En efecto, los contagios en los barracones no han hecho sino ascender: si hasta finales de marzo la mayoría de nuevos casos en la isla eran importados, sobre todo singapurenses que regresaban enfermos de Europa o EE. UU., ahora el foco está en estos dormitorios, batiéndose récords de infecciones diarias. “Estamos prestando mucha atención a lo que ocurre a los trabajadores extranjeros. Les estamos proveyendo de la atención y el tratamiento médico que necesitan”, se ha defendido de las críticas el primer ministro, Lee Hsien Loong.
Aunque oficialmente miles de trabajadores ya han sido trasladados a inmuebles deshabitados para reducir la densidad de los dormitorios, y los contagiados han sido ingresados en hospitales o centros habilitados para los casos más moderados, se desconoce exactamente cuántos han sido realojados. “No está claro si la proporción es la adecuada. Reubicar a miles de trabajadores es una tarea abrumadora, sí, pero Singapur tiene los medios”, exhorta TWC2
Unos medios que la isla sí ha exhibido al sufragar la cuarentena en hoteles de cinco estrellas a los retornados de países europeos y EE UU hasta asegurar su buen estado de salud. Aislado el país, en la práctica, del mundo, pues desde finales de marzo solo permite la entrada a singapurenses o residentes, busca así apoyar a la industria turística, vapuleada por el virus. La isla habría reservado hasta 7.500 habitaciones en hoteles de lujosas cadenas como Hilton, InterContinental o Accor, según Bloomberg, para este propósito. Una cómoda estancia que incluye servicio de habitaciones, desayuno continental y, en las mejores ocasiones, vistas al mar para los regresados, muchos jóvenes singapurenses que estudiaban fuera.
Un trato exquisito que acentúa las realidades paralelas de Singapur, que considera a los obreros foráneos “trabajadores transitorios”, lo que en la práctica les niega el acceso a la residencia permanente, que sí tienen los miles de extranjeros que ocupan puestos en industrias de más prestigio, como la financiera o la tecnológica. Diferencias fácilmente observables también a nivel salarial: los primeros suelen cobrar unos 600 dólares al mes (cerca de 550 euros) en uno de los países con el PIB per cápita más alto del globo, cerca de los 65.000 dólares anuales (más de 59.000 euros), según el Banco Mundial.

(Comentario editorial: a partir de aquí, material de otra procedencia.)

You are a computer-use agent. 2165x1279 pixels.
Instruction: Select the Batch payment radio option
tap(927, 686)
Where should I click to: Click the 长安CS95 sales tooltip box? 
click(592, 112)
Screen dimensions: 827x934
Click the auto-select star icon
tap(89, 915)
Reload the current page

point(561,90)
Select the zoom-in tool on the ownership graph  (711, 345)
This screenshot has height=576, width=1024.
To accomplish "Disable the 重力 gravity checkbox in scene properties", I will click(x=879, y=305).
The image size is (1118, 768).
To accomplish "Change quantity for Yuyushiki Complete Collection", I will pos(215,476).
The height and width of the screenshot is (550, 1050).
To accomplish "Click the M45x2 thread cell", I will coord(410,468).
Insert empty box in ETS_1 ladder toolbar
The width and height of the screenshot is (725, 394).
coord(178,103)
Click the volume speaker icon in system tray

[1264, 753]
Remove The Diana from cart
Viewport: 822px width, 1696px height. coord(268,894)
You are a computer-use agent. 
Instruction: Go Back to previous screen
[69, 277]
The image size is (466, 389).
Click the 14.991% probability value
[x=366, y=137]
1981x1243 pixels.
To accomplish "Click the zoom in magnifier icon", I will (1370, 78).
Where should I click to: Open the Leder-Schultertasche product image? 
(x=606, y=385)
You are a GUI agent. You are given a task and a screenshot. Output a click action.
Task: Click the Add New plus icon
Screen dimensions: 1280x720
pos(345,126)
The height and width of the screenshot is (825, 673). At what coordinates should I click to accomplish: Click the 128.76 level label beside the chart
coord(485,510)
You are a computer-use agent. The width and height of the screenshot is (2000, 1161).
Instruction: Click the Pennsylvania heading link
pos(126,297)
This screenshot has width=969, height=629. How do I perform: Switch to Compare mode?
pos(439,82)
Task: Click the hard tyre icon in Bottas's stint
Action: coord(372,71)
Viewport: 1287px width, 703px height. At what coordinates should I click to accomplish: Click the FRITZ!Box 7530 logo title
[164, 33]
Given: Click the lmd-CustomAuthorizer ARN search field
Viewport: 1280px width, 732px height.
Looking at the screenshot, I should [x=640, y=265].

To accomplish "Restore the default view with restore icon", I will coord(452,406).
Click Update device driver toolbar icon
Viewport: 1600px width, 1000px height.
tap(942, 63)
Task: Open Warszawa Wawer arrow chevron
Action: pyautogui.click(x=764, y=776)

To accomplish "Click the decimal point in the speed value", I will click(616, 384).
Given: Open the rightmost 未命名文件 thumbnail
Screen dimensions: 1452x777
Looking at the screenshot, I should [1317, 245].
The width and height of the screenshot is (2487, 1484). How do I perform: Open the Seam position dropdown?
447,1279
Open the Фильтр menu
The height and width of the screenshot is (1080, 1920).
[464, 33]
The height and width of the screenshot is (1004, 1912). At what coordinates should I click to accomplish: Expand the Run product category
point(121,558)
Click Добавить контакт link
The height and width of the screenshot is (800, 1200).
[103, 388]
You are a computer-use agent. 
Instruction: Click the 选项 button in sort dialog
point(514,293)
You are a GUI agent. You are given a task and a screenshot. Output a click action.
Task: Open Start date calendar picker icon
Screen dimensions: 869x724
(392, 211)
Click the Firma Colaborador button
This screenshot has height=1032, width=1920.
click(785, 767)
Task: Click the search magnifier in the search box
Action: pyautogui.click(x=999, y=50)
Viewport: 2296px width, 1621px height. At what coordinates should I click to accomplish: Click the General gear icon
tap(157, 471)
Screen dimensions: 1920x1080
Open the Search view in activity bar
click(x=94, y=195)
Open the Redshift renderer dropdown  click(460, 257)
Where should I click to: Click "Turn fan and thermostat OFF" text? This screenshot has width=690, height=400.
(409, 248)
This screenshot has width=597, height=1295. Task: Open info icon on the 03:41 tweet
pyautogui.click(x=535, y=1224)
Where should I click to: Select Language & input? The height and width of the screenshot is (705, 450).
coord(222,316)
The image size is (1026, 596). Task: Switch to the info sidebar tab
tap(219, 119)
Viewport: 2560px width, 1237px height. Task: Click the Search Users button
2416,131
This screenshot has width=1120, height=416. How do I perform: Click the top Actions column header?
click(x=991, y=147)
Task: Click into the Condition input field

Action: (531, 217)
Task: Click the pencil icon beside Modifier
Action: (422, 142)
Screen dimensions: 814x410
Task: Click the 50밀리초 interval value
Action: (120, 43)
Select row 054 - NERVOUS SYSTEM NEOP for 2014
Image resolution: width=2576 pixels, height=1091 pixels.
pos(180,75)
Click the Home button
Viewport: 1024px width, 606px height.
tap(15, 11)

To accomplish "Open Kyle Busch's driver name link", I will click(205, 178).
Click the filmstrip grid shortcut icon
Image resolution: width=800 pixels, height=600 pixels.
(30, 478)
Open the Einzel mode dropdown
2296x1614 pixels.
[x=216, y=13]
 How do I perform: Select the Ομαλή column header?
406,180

La situación en los barracones ha provocado que la epidemia, mantenida a raya en la isla desde que surgió el primer caso de coronavirus a finales de enero, acabe acelerada. Pero también ha generado una ola de solidaridad hacia el colectivo inmigrante, apenas visible en un país que restringe libertades como la de prensa. En unos días, varias campañas de ayuda acumularon 345.000 dólares singapurenses (unos 222.000 euros) para estos trabajadores, mientras una iniciativa ciudadana llamada Bienvenidos a mi Barrio invita a integrar a este colectivo en lugares más céntricos de la isla.